En la práctica, conocemos algunas experiencias interesantes de compartición de vehículos, generalmente locales y ciertamente menos exitosas que Uber y por lo tanto nunca jaleadas por los gurús. En mi opinión, quizá merecerían con más justicia el adjetivo, mal traducido del inglés [sharing economy].

Que Uber es sólo un facilitador de la colaboración entre individuos, ya no hay quien se lo crea. Pudo ser el embeleco inicial con el que su creador, Travis Kalanick, vendió la idea a los inversores, y lo hizo tan bien que ha desistido de sacar la empresa a bolsa porque, en tal caso, se vendría abajo su hipotético valor de 40.000 millones de dólares [un poco menos que la capitalización de Ford, para situarnos].

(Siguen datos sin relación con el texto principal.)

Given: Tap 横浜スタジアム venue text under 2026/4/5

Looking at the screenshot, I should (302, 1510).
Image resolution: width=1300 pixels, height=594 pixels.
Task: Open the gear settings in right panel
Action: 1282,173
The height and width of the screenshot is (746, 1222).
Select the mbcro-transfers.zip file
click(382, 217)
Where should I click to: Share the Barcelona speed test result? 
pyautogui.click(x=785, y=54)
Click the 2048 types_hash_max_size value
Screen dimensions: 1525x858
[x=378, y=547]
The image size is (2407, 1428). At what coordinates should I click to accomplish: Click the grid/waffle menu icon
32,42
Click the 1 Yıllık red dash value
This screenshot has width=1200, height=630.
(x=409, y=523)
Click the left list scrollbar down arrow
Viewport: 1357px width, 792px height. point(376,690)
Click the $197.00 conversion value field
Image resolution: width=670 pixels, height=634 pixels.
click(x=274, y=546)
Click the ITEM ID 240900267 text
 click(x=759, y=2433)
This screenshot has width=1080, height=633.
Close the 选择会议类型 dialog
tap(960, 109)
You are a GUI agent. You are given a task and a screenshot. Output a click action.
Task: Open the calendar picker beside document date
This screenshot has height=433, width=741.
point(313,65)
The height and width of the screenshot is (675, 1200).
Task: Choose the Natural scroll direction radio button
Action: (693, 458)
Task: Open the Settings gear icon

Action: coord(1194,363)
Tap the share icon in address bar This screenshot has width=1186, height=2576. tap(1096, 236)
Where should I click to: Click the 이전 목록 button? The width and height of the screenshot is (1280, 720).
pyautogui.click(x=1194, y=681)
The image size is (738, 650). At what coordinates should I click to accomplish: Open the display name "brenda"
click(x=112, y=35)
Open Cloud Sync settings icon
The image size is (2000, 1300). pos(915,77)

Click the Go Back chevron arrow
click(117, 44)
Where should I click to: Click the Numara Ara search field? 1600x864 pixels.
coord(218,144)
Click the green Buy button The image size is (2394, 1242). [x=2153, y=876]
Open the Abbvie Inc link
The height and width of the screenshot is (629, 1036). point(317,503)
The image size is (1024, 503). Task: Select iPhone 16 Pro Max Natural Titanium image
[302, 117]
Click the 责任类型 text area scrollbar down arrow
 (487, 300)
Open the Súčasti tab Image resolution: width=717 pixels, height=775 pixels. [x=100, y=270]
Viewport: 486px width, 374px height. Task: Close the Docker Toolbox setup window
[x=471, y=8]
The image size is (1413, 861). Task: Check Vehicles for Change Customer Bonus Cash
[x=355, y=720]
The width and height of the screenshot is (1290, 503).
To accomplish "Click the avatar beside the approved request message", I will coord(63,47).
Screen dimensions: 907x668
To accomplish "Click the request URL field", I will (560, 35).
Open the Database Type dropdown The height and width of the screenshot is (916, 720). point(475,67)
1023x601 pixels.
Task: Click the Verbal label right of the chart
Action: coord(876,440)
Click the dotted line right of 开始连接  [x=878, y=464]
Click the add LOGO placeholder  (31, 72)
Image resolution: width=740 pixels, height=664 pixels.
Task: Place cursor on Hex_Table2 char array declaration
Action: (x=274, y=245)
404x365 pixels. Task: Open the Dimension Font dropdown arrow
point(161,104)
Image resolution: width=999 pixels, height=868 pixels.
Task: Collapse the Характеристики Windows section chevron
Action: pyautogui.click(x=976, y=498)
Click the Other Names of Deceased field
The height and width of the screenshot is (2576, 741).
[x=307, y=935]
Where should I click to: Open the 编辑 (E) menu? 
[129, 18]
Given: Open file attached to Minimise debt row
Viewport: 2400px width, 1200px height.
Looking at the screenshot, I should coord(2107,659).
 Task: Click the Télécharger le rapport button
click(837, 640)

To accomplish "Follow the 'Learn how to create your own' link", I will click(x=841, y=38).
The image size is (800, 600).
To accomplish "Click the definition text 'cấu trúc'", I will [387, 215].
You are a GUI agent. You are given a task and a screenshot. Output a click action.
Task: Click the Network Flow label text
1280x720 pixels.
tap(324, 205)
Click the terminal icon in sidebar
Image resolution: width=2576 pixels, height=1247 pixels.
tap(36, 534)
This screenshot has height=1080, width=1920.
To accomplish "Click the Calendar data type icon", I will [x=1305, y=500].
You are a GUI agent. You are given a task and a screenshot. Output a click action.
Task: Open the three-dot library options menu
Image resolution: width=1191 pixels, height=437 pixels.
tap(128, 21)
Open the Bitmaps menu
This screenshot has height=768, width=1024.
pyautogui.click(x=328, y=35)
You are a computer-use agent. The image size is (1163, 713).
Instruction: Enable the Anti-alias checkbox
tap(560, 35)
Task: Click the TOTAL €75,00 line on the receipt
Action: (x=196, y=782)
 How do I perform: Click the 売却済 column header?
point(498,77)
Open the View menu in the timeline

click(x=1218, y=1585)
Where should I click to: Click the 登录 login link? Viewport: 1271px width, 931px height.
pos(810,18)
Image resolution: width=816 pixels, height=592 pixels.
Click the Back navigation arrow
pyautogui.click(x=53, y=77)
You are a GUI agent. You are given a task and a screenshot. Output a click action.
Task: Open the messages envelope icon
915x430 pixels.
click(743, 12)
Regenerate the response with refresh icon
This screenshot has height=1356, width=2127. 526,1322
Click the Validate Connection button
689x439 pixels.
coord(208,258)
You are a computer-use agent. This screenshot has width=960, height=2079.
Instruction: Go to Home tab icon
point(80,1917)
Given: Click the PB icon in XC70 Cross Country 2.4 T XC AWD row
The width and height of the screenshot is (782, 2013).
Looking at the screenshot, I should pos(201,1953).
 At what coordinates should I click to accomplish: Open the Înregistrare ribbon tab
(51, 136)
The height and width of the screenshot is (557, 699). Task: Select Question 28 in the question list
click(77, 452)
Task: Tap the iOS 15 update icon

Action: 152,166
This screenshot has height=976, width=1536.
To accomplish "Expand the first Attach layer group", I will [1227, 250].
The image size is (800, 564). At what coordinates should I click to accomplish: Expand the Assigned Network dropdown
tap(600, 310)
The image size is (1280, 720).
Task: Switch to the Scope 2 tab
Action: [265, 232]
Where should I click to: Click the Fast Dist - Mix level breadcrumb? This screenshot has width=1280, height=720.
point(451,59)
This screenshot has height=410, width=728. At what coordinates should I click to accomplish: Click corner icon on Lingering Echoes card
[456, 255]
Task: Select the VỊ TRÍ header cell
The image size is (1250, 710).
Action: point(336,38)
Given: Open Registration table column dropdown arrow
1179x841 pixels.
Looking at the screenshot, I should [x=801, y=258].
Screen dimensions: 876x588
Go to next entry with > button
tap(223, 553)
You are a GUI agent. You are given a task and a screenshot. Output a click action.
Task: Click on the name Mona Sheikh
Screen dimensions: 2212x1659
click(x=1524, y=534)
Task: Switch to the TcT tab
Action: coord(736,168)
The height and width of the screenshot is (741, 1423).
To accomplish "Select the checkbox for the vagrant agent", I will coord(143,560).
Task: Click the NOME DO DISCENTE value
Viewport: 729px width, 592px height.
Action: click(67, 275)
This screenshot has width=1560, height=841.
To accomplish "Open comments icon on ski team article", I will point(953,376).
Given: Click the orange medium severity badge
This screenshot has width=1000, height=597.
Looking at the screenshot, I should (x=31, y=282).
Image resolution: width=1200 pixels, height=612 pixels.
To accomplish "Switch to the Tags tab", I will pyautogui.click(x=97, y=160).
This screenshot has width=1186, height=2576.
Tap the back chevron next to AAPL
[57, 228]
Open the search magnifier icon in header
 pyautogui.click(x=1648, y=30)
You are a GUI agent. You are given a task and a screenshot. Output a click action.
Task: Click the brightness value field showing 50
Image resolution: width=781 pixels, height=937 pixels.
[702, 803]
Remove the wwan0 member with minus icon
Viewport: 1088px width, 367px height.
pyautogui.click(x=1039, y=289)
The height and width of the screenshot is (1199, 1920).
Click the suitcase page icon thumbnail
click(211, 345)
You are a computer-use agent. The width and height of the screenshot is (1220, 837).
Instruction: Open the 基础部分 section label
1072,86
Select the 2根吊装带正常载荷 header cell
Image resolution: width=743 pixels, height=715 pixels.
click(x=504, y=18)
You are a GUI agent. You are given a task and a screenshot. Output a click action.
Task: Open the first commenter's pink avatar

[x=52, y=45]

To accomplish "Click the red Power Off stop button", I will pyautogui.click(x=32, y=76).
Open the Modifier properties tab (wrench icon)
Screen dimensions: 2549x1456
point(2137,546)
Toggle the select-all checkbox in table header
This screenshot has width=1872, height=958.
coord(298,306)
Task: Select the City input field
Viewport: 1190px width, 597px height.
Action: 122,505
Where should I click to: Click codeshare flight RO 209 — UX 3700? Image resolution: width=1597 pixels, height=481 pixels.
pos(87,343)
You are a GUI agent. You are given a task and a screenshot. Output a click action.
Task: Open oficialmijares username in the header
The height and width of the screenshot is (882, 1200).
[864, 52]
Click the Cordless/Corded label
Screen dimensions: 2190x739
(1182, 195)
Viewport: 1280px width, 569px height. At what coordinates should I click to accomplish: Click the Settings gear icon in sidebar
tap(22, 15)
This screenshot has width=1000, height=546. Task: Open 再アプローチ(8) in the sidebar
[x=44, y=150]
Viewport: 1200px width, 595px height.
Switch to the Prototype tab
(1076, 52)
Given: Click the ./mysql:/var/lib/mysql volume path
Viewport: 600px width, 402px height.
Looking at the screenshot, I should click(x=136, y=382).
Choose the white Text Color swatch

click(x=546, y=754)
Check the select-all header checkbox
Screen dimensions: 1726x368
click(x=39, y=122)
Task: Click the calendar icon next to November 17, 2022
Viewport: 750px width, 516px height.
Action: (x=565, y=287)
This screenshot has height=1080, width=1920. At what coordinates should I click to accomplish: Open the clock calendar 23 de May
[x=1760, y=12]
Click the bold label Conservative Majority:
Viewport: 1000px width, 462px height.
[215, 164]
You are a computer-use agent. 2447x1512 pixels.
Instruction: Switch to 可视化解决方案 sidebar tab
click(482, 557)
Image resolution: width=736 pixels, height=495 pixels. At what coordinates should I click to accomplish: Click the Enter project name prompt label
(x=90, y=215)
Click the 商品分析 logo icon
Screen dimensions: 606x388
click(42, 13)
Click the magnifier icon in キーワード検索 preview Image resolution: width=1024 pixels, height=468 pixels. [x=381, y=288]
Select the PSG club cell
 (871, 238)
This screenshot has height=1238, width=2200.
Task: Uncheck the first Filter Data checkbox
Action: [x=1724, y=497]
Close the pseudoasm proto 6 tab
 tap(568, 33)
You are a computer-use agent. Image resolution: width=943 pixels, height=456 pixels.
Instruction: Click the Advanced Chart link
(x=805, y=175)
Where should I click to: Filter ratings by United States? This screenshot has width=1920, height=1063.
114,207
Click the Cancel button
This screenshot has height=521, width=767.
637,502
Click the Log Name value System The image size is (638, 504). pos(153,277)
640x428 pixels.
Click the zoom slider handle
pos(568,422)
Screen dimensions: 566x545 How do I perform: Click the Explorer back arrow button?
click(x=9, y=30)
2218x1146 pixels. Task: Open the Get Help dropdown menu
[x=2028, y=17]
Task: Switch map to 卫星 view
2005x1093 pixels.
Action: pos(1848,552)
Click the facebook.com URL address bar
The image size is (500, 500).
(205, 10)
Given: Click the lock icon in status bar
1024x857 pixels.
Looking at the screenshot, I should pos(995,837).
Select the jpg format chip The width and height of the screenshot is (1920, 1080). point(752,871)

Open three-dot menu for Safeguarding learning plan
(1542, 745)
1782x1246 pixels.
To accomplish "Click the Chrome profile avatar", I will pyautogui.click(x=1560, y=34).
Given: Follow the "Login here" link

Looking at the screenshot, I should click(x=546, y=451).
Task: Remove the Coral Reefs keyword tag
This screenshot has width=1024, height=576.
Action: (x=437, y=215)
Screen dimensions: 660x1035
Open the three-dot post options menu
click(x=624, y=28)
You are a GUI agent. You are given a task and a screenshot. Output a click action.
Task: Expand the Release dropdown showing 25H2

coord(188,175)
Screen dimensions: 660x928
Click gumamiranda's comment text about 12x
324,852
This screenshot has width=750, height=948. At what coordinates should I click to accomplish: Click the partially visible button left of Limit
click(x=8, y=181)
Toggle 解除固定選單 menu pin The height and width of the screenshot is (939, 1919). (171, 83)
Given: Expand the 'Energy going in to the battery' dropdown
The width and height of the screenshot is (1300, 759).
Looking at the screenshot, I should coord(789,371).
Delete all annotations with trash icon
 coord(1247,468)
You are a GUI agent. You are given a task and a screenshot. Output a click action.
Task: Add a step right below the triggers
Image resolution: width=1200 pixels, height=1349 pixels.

Aparte de haber cabreado a los taxistas de medio mundo, Uber tiene un problema, vamos a llamarlo así, de naturaleza: ha recurrido la sentencia de un juez federal de California que dictaminó la existencia de un vínculo laboral entre la empresa y sus conductores, aunque estos pongan a disposición de aquella su herramienta de trabajo. Su principal competidor en Estados Unidos, Lyft, ha perdido otra demanda por el mismo motivo, y la propia Uber ha preferido llegar a un acuerdo extrajudicial para no ser condenada por mentir sobre la capacitación de sus conductores. Si no me equivoco, son signos de que se estaría formando una jurisprudencia tendente a establecer que el estatus de los conductores es de empleados, no de contratistas.

Ahora, permitan que les cuente mi particular «experiencia de usuario». Como algunos lectores saben, viajo con cierta frecuencia a San Francisco y el Silicon Valley. Por eso, durante años, he sido víctima de un servicio de taxis deficiente y caro, pero desde que apareció Uber estos defectos se han atenuado, lo que vendría a confirmar que la competencia ha sido beneficiosa para el consumidor. Algo que no pongo en duda. Pero también tengo comprobado que se trata de competencia entre empresas – una de ellas Uber – que prestan un servicio para el que están autorizadas por alguna autoridad. Me consta que la tecnología de Uber es muy superior y que sus coches son mejores, pero ninguno de sus conductores me ha soltado un discurso sobre la transformación digital. Son currantes.